Exercise task: Scale the data starting with the line containing "This screenshot has height=710, width=1080." and going on through the line containing "Action: point(477,856)", both included, reproducing every line and leaving the requests and their numbers unchanged. In the answers, multiply each coordinate by 1.2 and round to the nearest whole number, with halves rounded up.

Raw records:
**********
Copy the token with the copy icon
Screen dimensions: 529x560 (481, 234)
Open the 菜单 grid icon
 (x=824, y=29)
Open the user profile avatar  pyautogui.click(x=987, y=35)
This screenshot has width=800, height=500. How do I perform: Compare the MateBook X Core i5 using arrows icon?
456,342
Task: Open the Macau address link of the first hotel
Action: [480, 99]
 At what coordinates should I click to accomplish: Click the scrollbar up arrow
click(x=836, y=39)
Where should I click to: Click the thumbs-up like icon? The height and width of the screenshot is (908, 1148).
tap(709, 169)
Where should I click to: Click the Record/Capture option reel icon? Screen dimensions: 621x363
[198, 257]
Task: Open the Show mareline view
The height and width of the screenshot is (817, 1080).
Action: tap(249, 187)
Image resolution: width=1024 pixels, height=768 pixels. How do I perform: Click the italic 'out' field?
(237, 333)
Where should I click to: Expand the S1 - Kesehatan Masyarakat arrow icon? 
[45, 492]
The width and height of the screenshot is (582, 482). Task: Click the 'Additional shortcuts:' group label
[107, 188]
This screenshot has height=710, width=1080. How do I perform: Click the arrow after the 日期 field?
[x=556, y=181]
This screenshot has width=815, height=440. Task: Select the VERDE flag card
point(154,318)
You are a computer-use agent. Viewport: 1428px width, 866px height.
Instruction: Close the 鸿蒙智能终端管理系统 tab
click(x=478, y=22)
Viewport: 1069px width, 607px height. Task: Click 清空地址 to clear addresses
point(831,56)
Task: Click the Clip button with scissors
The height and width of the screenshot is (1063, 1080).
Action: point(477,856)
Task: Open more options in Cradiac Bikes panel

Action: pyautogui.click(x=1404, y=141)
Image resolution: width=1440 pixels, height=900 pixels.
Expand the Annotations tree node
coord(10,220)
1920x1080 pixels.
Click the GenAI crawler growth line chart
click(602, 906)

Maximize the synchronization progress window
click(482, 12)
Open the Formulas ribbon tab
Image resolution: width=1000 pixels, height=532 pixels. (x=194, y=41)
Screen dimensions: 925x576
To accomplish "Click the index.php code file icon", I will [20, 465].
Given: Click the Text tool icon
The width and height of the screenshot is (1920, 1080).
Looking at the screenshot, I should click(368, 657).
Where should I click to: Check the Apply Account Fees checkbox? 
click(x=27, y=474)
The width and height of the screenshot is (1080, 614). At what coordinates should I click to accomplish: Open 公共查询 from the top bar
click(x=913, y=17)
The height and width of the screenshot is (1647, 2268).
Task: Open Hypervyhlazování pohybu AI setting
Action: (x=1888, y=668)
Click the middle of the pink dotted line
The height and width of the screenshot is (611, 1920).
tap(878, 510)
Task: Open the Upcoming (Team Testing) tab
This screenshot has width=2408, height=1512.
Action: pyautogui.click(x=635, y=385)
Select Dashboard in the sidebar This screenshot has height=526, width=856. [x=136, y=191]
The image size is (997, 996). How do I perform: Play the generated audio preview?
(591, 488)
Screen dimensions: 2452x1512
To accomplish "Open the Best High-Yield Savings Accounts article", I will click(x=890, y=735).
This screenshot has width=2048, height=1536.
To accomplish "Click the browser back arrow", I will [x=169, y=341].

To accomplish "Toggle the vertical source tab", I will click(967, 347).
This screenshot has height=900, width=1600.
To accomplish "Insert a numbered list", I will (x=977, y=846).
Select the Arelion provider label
**********
Finished task:
This screenshot has height=710, width=1080. How do I perform: Click the arrow after the 日期 field?
[x=667, y=217]
This screenshot has width=815, height=440. Task: Select the VERDE flag card
point(185,382)
You are a computer-use agent. Viewport: 1428px width, 866px height.
Instruction: Close the 鸿蒙智能终端管理系统 tab
click(x=574, y=26)
Viewport: 1069px width, 607px height. Task: Click 清空地址 to clear addresses
point(997,67)
Task: Click the Clip button with scissors
The height and width of the screenshot is (1063, 1080).
Action: point(572,1027)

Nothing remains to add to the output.